### What is required
Every record needs to be restated word for word.

### Supplied data
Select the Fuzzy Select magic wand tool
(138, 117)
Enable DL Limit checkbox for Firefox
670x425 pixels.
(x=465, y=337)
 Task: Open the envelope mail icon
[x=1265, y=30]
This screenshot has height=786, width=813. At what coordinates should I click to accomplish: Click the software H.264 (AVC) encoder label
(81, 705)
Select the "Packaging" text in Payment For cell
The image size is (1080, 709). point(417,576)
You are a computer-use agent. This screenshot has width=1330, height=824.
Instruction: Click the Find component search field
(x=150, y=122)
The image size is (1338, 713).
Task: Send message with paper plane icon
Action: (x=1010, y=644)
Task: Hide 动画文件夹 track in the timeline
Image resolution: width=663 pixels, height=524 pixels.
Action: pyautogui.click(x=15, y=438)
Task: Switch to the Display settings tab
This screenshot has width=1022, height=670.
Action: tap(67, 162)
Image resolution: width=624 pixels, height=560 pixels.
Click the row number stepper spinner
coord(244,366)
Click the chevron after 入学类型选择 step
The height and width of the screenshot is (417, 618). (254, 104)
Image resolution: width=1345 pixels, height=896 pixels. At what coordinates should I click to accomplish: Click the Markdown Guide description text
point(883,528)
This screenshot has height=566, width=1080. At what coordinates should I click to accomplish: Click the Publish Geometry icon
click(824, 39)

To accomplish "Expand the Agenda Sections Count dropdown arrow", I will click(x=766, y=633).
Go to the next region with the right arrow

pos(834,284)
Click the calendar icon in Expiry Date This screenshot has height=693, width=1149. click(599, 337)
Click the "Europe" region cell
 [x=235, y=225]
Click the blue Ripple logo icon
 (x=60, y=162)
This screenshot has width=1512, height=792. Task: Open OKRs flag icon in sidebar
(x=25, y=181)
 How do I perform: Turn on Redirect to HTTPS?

### Answer
Select the Fuzzy Select magic wand tool
(138, 117)
Enable DL Limit checkbox for Firefox
670x425 pixels.
(x=465, y=337)
 Task: Open the envelope mail icon
[x=1265, y=30]
This screenshot has height=786, width=813. At what coordinates should I click to accomplish: Click the software H.264 (AVC) encoder label
(81, 705)
Select the "Packaging" text in Payment For cell
The image size is (1080, 709). point(417,576)
You are a computer-use agent. This screenshot has width=1330, height=824.
Instruction: Click the Find component search field
(x=150, y=122)
The image size is (1338, 713).
Task: Send message with paper plane icon
Action: (x=1010, y=644)
Task: Hide 动画文件夹 track in the timeline
Image resolution: width=663 pixels, height=524 pixels.
Action: pyautogui.click(x=15, y=438)
Task: Switch to the Display settings tab
This screenshot has width=1022, height=670.
Action: tap(67, 162)
Image resolution: width=624 pixels, height=560 pixels.
Click the row number stepper spinner
coord(244,366)
Click the chevron after 入学类型选择 step
The height and width of the screenshot is (417, 618). (254, 104)
Image resolution: width=1345 pixels, height=896 pixels. At what coordinates should I click to accomplish: Click the Markdown Guide description text
point(883,528)
This screenshot has height=566, width=1080. At what coordinates should I click to accomplish: Click the Publish Geometry icon
click(824, 39)

To accomplish "Expand the Agenda Sections Count dropdown arrow", I will click(x=766, y=633).
Go to the next region with the right arrow

pos(834,284)
Click the calendar icon in Expiry Date This screenshot has height=693, width=1149. click(599, 337)
Click the "Europe" region cell
 [x=235, y=225]
Click the blue Ripple logo icon
 (x=60, y=162)
This screenshot has width=1512, height=792. Task: Open OKRs flag icon in sidebar
(x=25, y=181)
 How do I perform: Turn on Redirect to HTTPS?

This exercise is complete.